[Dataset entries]
Start of Block

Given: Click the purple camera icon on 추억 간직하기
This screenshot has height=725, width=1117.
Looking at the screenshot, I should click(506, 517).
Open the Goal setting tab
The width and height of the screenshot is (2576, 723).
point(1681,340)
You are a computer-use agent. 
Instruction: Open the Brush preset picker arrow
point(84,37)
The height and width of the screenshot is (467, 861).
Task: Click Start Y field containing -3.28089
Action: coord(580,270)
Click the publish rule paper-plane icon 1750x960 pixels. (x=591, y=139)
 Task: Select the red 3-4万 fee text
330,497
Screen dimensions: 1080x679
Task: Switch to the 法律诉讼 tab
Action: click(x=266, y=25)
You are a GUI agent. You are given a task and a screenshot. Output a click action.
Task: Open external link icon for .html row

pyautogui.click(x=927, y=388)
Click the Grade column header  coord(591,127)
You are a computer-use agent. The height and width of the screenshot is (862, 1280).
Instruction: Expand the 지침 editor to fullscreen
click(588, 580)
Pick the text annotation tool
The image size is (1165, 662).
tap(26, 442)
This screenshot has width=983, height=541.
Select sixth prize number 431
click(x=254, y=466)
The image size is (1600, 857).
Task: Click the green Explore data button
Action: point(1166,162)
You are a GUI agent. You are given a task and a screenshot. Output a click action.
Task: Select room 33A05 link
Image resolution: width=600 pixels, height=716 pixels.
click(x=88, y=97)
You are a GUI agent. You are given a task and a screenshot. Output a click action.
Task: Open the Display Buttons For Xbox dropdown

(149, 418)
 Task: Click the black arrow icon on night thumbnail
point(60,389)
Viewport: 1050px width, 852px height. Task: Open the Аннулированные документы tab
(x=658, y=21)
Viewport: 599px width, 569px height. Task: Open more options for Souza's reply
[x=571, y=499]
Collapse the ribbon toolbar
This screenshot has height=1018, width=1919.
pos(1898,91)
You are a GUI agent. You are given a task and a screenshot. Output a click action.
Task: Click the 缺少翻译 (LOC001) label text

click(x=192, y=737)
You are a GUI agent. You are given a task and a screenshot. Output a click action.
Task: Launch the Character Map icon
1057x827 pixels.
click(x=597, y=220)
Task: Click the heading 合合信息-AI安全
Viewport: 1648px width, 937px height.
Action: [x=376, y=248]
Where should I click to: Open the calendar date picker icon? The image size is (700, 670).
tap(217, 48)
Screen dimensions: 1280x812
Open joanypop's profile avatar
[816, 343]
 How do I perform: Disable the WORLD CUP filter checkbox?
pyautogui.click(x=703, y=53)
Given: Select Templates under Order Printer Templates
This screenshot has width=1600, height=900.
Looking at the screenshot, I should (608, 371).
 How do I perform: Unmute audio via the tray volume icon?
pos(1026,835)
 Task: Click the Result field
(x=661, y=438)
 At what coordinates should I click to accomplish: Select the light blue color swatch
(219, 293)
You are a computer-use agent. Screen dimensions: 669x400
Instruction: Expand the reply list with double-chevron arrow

End of Block

[YOUR OBJECTIVE] Nothing but the lines above from the one containing "Select sixth prize number 431" through the one containing "Collapse the ribbon toolbar" should appear in the answer, each repeated exactly.

[WRITTEN ANSWER]
Select sixth prize number 431
click(x=254, y=466)
The image size is (1600, 857).
Task: Click the green Explore data button
Action: point(1166,162)
You are a GUI agent. You are given a task and a screenshot. Output a click action.
Task: Select room 33A05 link
Image resolution: width=600 pixels, height=716 pixels.
click(x=88, y=97)
You are a GUI agent. You are given a task and a screenshot. Output a click action.
Task: Open the Display Buttons For Xbox dropdown

(149, 418)
 Task: Click the black arrow icon on night thumbnail
point(60,389)
Viewport: 1050px width, 852px height. Task: Open the Аннулированные документы tab
(x=658, y=21)
Viewport: 599px width, 569px height. Task: Open more options for Souza's reply
[x=571, y=499]
Collapse the ribbon toolbar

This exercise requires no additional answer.